Discrimination based on race is in the air—literally.
The Washington Post reports that researchers have “found that minorities are on average exposed to 38 percent higher levels of outdoor NO2 (nitrogen dioxide) than whites in the communities where they live, based on demographic data from the 2000 census.” Translation: Even the air minorities breathe discriminates against them.
Racism is figuratively in the air as well. Notably at the Supreme Court. By a decisive 6–2 vote, the justices recently upheld the constitutionality of a Michigan referendum that bans racial preferences in college admissions.

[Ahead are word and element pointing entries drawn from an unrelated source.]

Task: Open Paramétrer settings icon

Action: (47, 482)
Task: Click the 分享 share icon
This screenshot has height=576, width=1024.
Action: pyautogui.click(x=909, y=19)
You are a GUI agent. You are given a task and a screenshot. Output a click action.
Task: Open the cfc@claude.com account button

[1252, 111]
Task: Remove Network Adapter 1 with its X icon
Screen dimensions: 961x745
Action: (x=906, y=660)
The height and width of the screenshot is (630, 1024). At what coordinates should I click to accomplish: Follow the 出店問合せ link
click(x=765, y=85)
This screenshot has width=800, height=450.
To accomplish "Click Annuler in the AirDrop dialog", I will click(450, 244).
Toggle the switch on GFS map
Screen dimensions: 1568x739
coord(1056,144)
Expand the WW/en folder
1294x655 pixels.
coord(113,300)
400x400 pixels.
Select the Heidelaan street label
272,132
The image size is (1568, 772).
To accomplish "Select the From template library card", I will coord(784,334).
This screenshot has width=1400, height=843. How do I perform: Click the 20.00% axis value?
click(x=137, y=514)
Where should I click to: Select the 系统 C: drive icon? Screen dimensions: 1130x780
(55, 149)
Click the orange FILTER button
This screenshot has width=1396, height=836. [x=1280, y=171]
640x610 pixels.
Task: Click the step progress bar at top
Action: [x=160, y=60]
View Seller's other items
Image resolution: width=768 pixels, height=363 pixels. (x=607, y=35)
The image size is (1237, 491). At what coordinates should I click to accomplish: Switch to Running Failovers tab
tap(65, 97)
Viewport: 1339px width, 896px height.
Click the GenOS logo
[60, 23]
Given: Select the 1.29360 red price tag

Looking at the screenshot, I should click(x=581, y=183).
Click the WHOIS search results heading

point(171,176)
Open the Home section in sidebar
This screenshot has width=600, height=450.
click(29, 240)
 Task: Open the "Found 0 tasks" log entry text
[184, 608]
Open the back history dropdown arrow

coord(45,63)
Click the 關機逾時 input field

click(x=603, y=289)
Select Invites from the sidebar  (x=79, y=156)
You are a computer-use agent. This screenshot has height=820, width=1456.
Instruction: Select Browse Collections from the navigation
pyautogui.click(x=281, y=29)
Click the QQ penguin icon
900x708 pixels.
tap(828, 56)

See also: What States Can Do to Stop Racial Discrimination
The decision was in keeping with a series of preference cases the court has heard recently. Starting in 2007, Chief Justice John Roberts wrote: “The way to stop discrimination on the basis of race is to stop discriminating on the basis of race,” and the most recent decision is certainly a step in that direction.
Associate Justice Sonia Sotomayor is quite upset with that direction. “The way to stop discrimination on the basis of race,” she wrote in a rambling, 58-page dissent, “is to speak openly and candidly on the subject of race, and to apply the Constitution with eyes open to the unfortunate effects of centuries of racial discrimination.”
As Justice Antonin Scalia noted in his concurrence, it would be odd indeed if the Equal Protection Clause of the Fourteenth Amendment—a clause that prohibits government discrimination on the basis of race—would block Michigan voters from adopting a law that does just that. Yet this is precisely the reinterpretation of the Equal Protection Clause that Justice Sotomayor advanced.
As Heritage’s Mike Gonzalez writes at the New York Post, “Immigrants and their children simply have no claim on affirmative action—if anyone does. To the contrary, these policies hurt their intended beneficiaries” by imposing the soft bigotry of low expectations and by degrading the value of the education earned by minorities.
The air may indeed discriminate. But the Constitution doesn’t.